Ce fut un hommage à Paul Wittgenstein, pianiste autrichien qui perdit le bras droit pendant la première guerre mondiale, et commanda à plusieurs compositeurs un concerto pour la main gauche. On connaît celui qu’écrivit Maurice Ravel entre 1929 et 1931, mais beaucoup moins les trois qui ont été interprétés pour la première fois à Marseille et, concernant deux d’entre eux, (Bortkiewicz et Korngold) une première audition en France.
Olivier Lechardeur a joué le concerto de Serguei Prokofiev, Vladik Polionov, grand habitué du festival, s’est chargé de celui de Serguei Bortkiewicz et Nicolas Stavy de celui d’Erich Wolfgang Korngold.
A la tête de l’orchestre de l’opéra de Marseille, Lawrence Foster avait repris la baguette et nous a permis de découvrir des œuvres qui possèdent un double intérêt. D’un point de vue musicologique, elles élargissent le répertoire et sur le plan de la mémoire elles s’inscrivent dans le projet de Musiques interdites : rendre justice aux artistes victimes des dictatures.

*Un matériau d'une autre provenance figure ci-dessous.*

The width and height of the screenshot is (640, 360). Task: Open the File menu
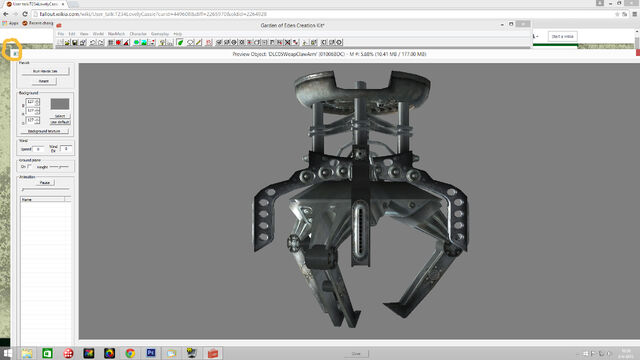click(61, 34)
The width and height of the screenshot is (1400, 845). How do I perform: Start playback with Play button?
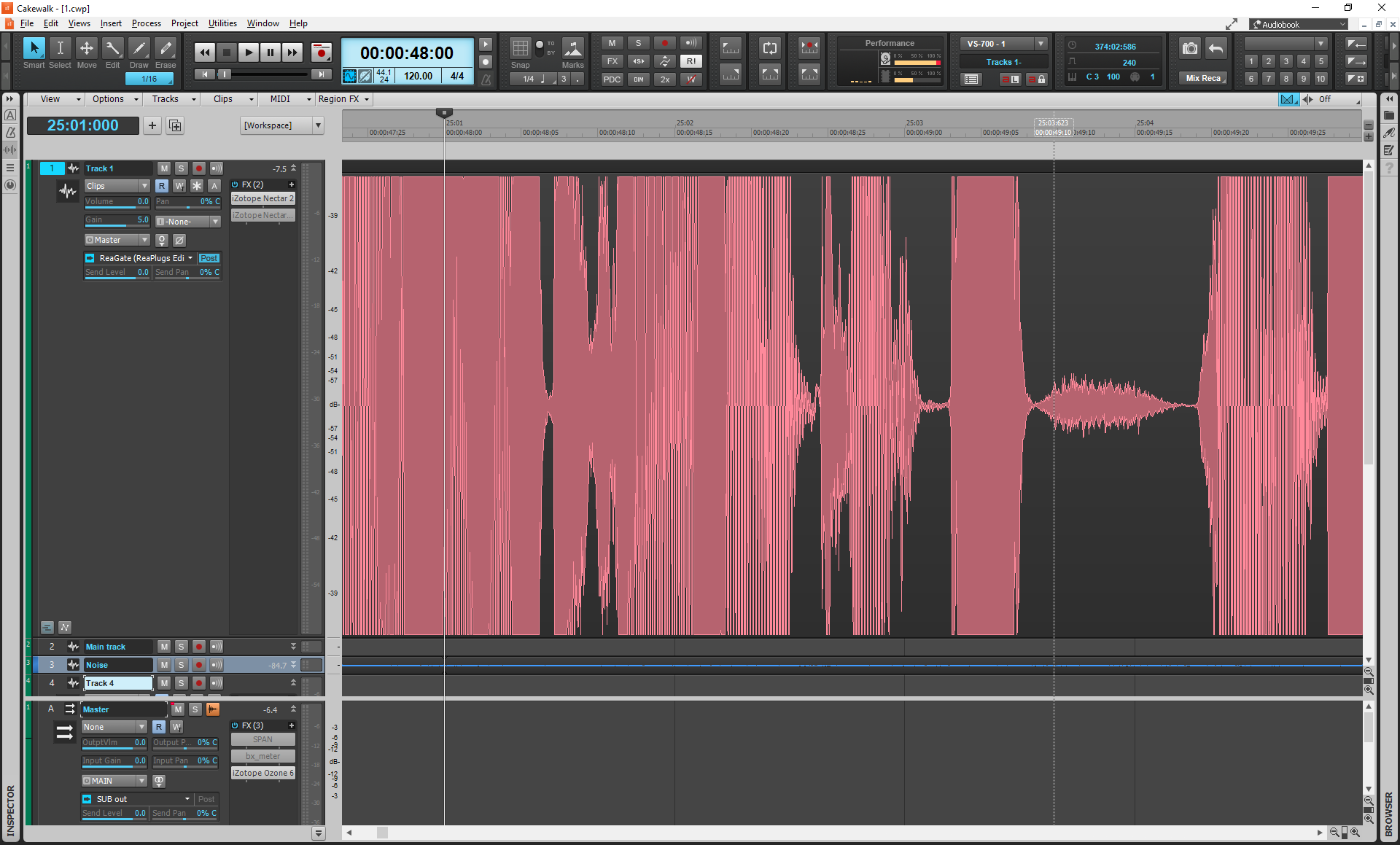point(248,52)
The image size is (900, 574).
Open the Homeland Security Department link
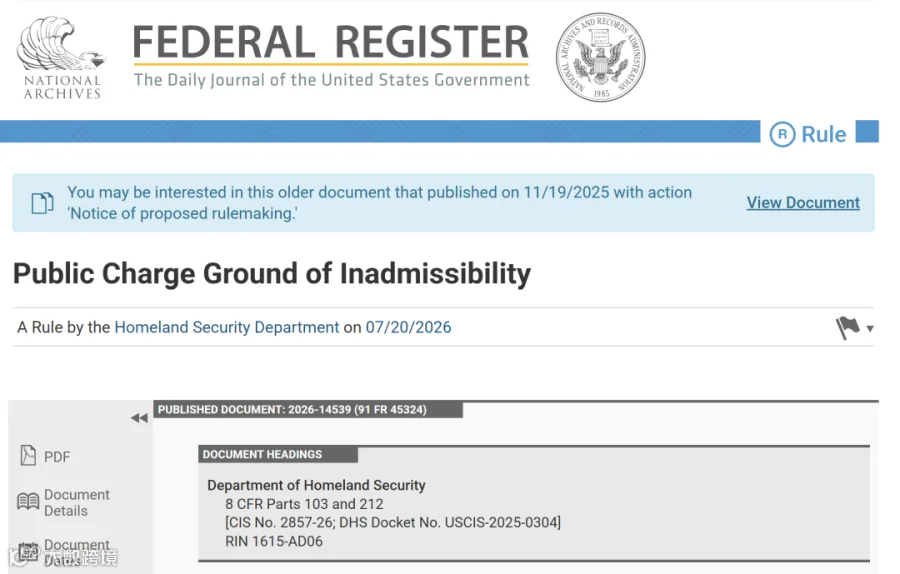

Ces trois concertos composés commandés et composés dans les années 30 requièrent une extrême technicité doublée d’une extrême expressivité et chacun possède une esthétique profondément originale. Celui de Prokofiev à l’expressionisme exacerbé contient une des plus beaux andantes du répertoire : il faut admirablement servi par Olivier Lechardeur, sa profondeur de jeu et son agilité rythmique. Celui de Bortkiewicz demanda à Vladik Polionov toute la plénitude du lyrisme postromantique slave : on gardera en mémoire son jeu au service d’une création en France. Enfin celui de Korngold, aux accents de la sécession viennoise (Mahler, le premier Schoenberg, voire les collages de Gustav Klimt) confrontée aux syncopes du modern style, fut révélé dans sa plénitude pianistique par Olivier Stavy, en symbiose avec maestro Foster et le toujours excellent Orchestre Philharmonique de Marseille.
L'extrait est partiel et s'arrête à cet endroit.